Moreover, Baudrillard’s frequent attention to epidemics and virality, composed in the 1980s under the cognizance of AIDs, sounds today with the amplifying echoes of novel coronavirus. His identification of terrorism as the paradigmatic form of the “transpolitical” was likewise both current and prescient.

The book is divided into two parts. The first part is untitled but has epigrams relating to the book’s subtitle of “extreme phenomena.” It is chiefly oriented to describing a historical moment “after the orgy” of the liberation movements that followed the middle of the 20th century. He outlines a situation characterized by “gross systemic conjunction and malfunction caused by hypertelia–by an excess of functional imperatives, by a sort of saturation” (31).

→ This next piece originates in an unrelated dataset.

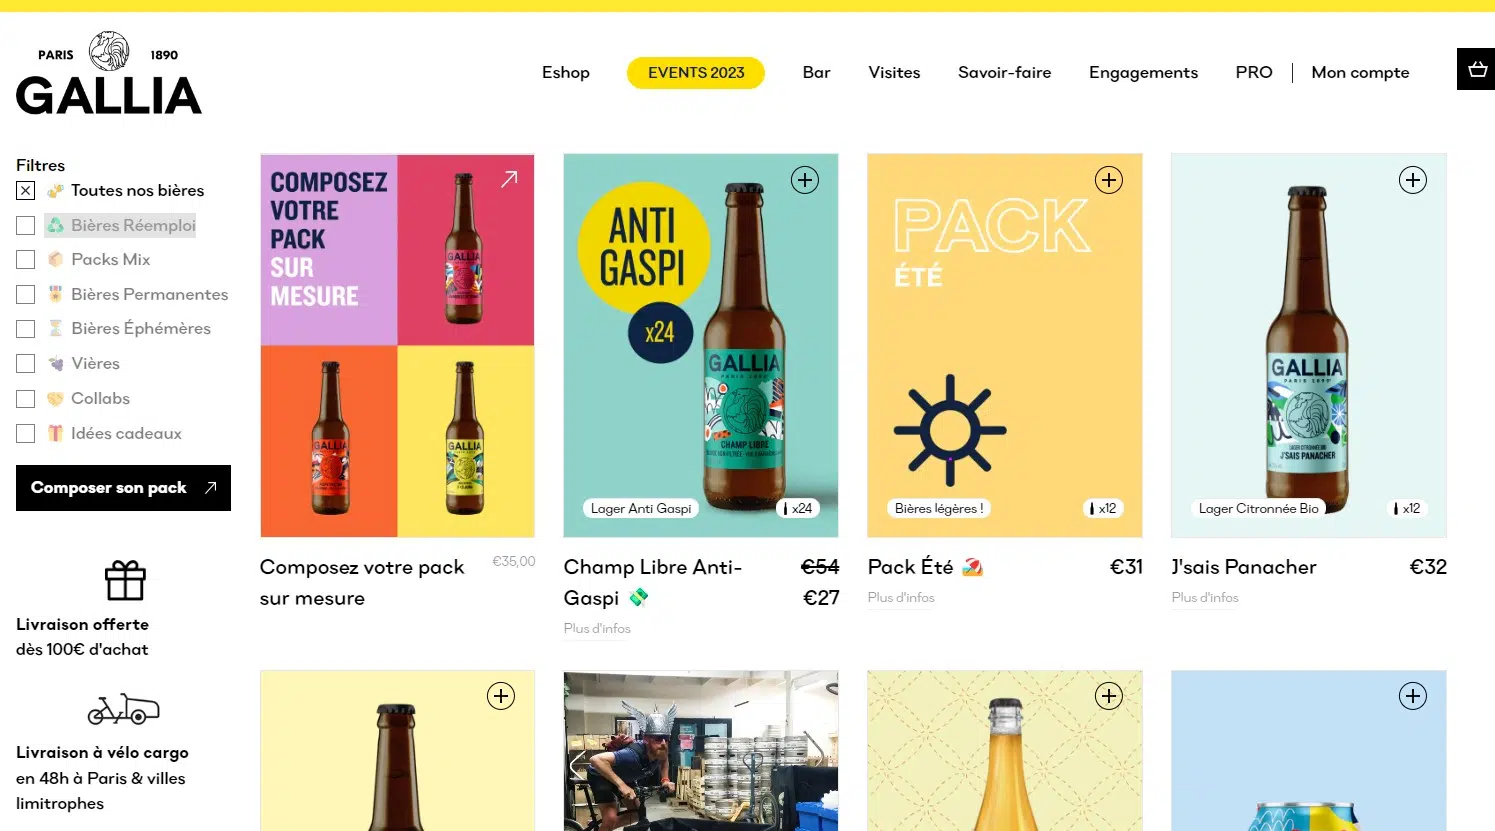The image size is (1495, 831).
Task: Open the shopping basket icon
Action: pos(1476,69)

In both the first and second parts of the book, Baudrillard references the work of the French ethnographer and critic Victor Segalen (1878–1919). While The Transparency of Evil is clearly informed by Baudrillard’s own signature concepts of simulation, hyperreality, and so forth, these are not called out explicitly, and there is no scholarly intertextual apparatus.

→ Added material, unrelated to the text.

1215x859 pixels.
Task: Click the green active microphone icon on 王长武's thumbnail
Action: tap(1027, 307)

Much as I enjoyed the first part of the book, I got more out of the shorter second part titled “Radical Otherness.” In it, he returns to the theme of Evil that he raised late in the first part, and he coordinates this focus with a distinction between difference and otherness. Difference allows for, perhaps even demands, assimilation through the positing of a shared continuum, whereas otherness presents genuine discontinuity. Baudrillard identifies otherness with the foreign, and relates it to traditional concepts of hospitality. He proposes that ritual and seduction are counterstrategies by which the other can and will preserve itself in the face of coercive regimes of reconciliation.

“Whereas the Good presupposes a dialectical involvement of Evil, Evil is founded on itself alone, in pure incompatibility. Evil is thus master of the game, and it is the principle of Evil, the reign of eternal antagonism, that must eventually carry off the victory” (139). Is this optimism?